Records for locating the described items:
· · ·

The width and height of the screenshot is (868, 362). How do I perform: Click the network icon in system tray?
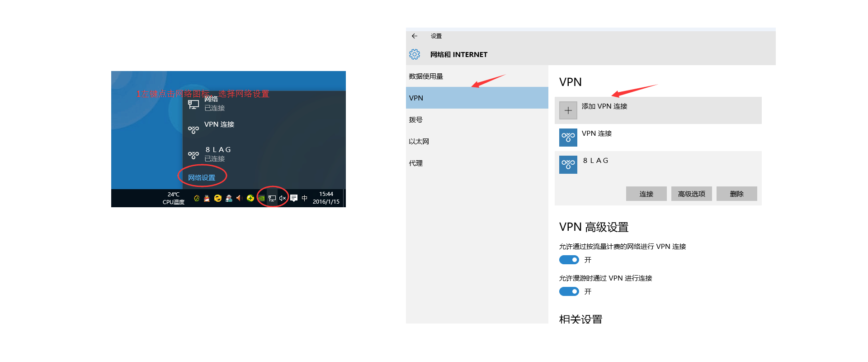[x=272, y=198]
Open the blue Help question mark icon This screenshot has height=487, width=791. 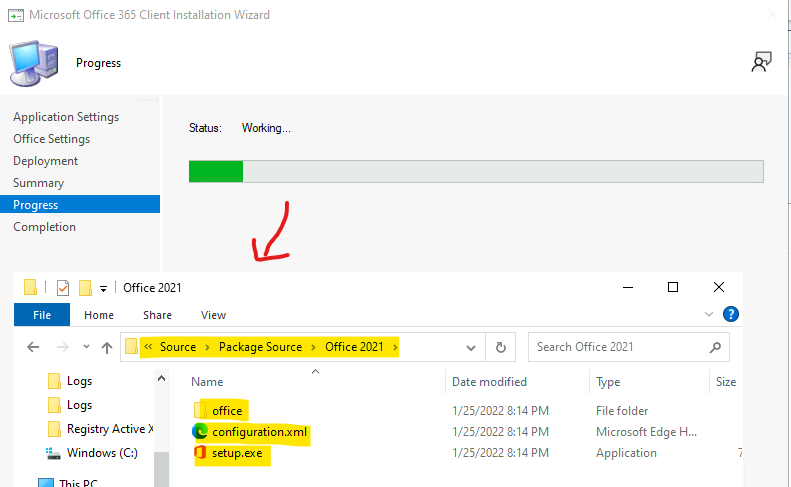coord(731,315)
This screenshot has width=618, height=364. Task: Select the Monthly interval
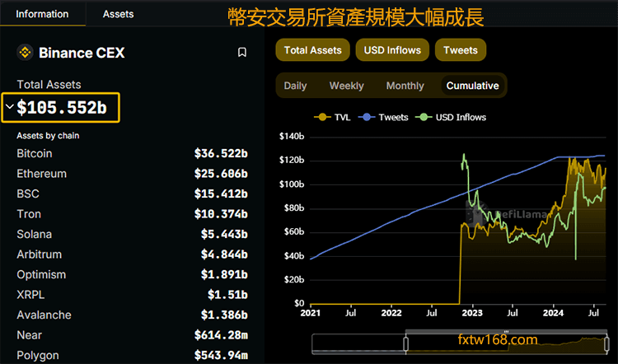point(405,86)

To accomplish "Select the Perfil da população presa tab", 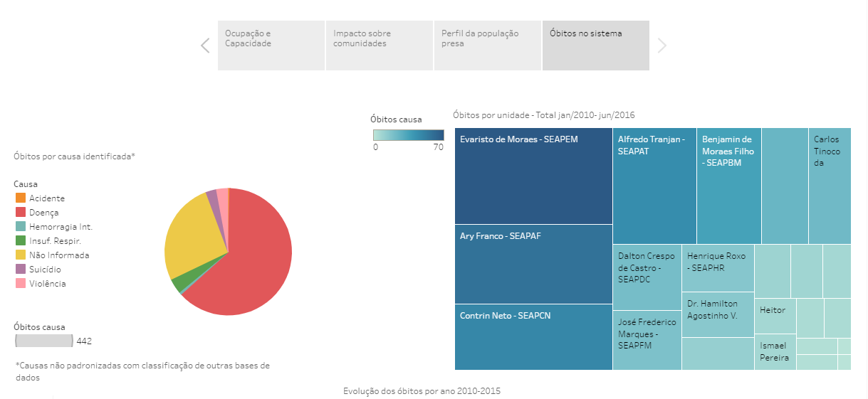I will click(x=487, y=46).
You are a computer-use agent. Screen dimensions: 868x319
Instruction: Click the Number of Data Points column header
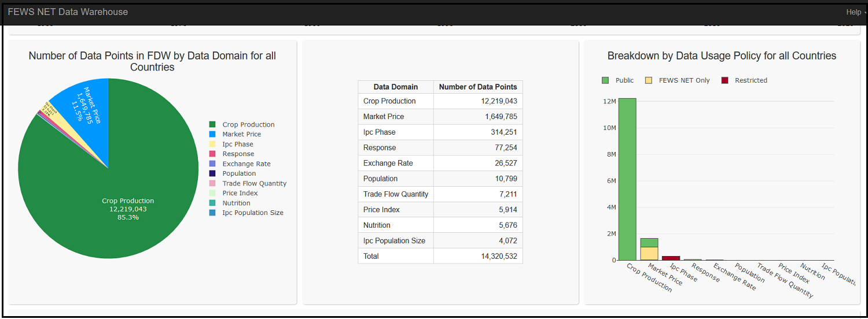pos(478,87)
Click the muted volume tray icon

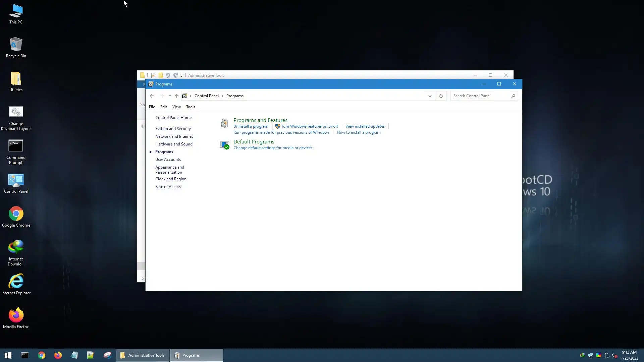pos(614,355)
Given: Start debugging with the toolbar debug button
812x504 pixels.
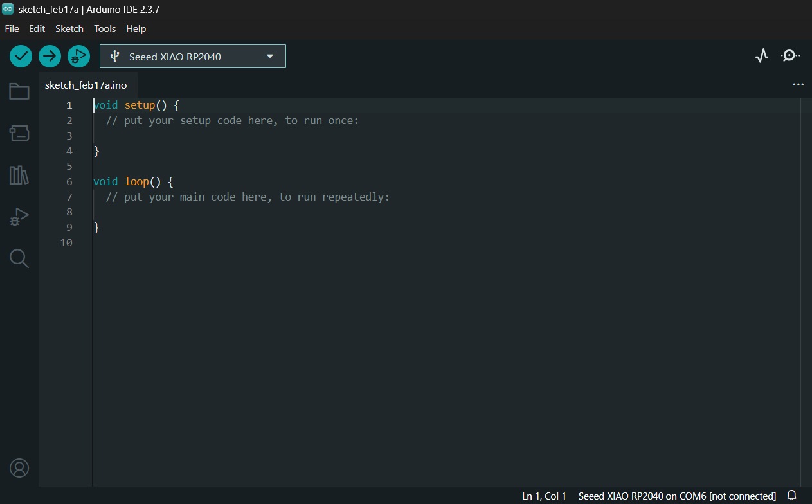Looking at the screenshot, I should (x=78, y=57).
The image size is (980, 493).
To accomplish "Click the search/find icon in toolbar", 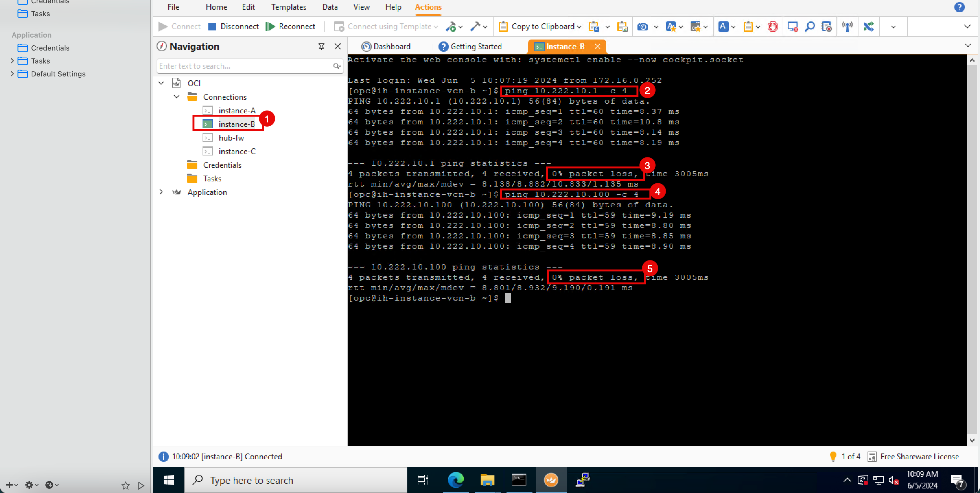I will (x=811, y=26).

· · ·

Exercise brief ::
Count the lines of the material above that contain the string "tray", and give only that number.

Correct response ::
2